Oireachtas Joint and Select Committees

Tuesday, 18 September 2012

Joint Oireachtas Committee on Jobs, Enterprise and Innovation

Unemployment and Youth Unemployment: Discussion

1:40 pm

Mr. Jack O'Connor:

I thank the Chair. We have circulated a short document. Although it is well known, it is important to say that the challenge faced by the Government and by society is on a scale which has not been experienced before. In the four years between 2008 and 2011 Ireland recorded the largest number of job losses, relatively speaking, in any economy across the industrialised world since the Great Depression. It is important to say that is the scale of it.

I will restrict myself to saying three things today because we are in the process of preparing pre-budget submissions and we are awaiting appropriate approval for what we might say. The first point - no disrespect is intended - is that there is something perverse about all of us discussing how to get young people into jobs that do not exist.
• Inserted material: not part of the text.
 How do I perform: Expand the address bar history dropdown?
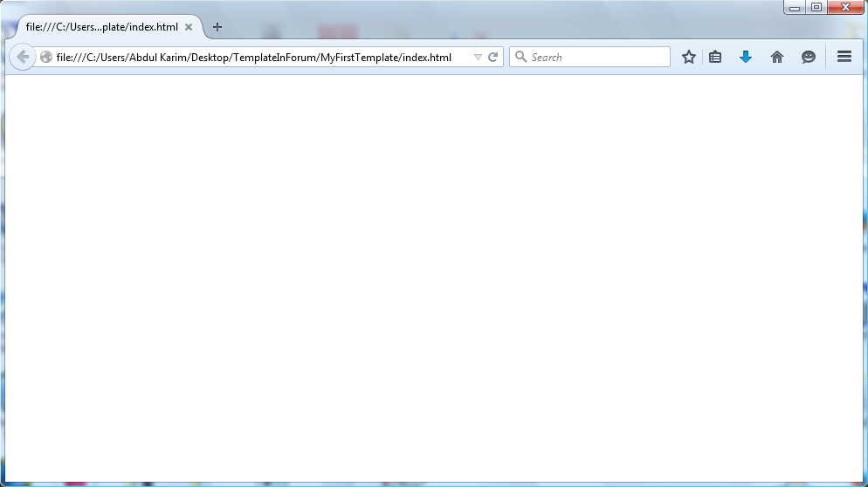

It is important that we all recognise the elephant in the room, which is that the one-sided austerity approach which has been imposed upon us is not working. We will not succeed in addressing the problem by tricking about with schemes, monitoring them and so on. In order to get people into employment we have to create jobs and in order to do that we have to address the issue of domestic demand and consumption. It is one thing to find ourselves in the situation, as we all do, that we must go along with a recipe that has been imposed. It is another thing to delude ourselves that it is working because that leads to all sorts of other wrong conclusions.

As one who quotes Karl Marx from time to time, I never thought I would see the day when I would be before the committee espousing the virtues of Ben Bernanke, a Republican, who last Thursday evening or Friday morning showed the way forward. The way is the common sense way. I mean no personal offence to Mr. Robert Strauss when I say that he might tell someone over there that countries need space to generate jobs and growth. I imagine he is saying it but they are probably not listening to him either. It is a serious point. If one does not recognise it then one goes down all sorts of culs-de-sac trying to engage in alchemy.

The first point is that we are stuck with the troika programme. We should say we are stuck with it. We should not try to delude ourselves that it is working. We must find a way to gradually step away from it and generate domestic demand in the economy. In the period between 1992 and 1997 when we had enormous and unprecedented success, something of the order of 600,000 jobs were generated within the economy.

These were all sustainable jobs rather than jobs that were created as a result of the bubble. Only 14% of the jobs to which I refer were attributable to exports, etc. The remainder were created as a result of what happened domestically.

We wish to highlight two initiatives. We are not saying that it is not possible to do absolutely anything but we are saying that there is a need to try to mobilise the resources which are available in order to generate some activity in the economy. As the Chairman will be aware, the trade union movement previously articulated a detailed proposal for a stimulus plan which envisaged pumping upwards of €3 billion per annum into the economy to be spent primarily on infrastructural projects. We produced a policy document with which the Chairman and many of his colleagues will be familiar and which is well costed. The Government announced an initiative prior to the summer recess which went approximately one third of the way required in this regard. The announcement to which I refer was welcome but we strongly urge that the Government go the other two thirds of the way. We estimated that what was envisaged in our plan - this was not challenged by anybody - would generate of the order of 30,000 jobs. Our figures in this regard were based on analysis carried out by the CIC and Department of Finance.

We wish to draw the committee's attention to work we are undertaking in conjunction with a number of employers in the manufacturing sector. This work is focused on promoting innovation and creating a context within which existing manufacturing plants in this country would be able to compete for site-of-choice status in the context of new investment and so on. The initiative to which I refer is being promoted by our ideas institute, which is headed up by Mr. Ron Kelly who would be happy to answer any questions members may wish to pose. This initiative started on a very small scale and we are now working with 40 companies throughout the country in respect of it. Basically, it is aimed at creating a context within which we can preserve existing jobs and also compete for new investment by corporations, etc. The initiative is meeting with a considerable degree of success.

We will be making further points in our pre-budget submission. In light of this fact, I will leave it at that for now.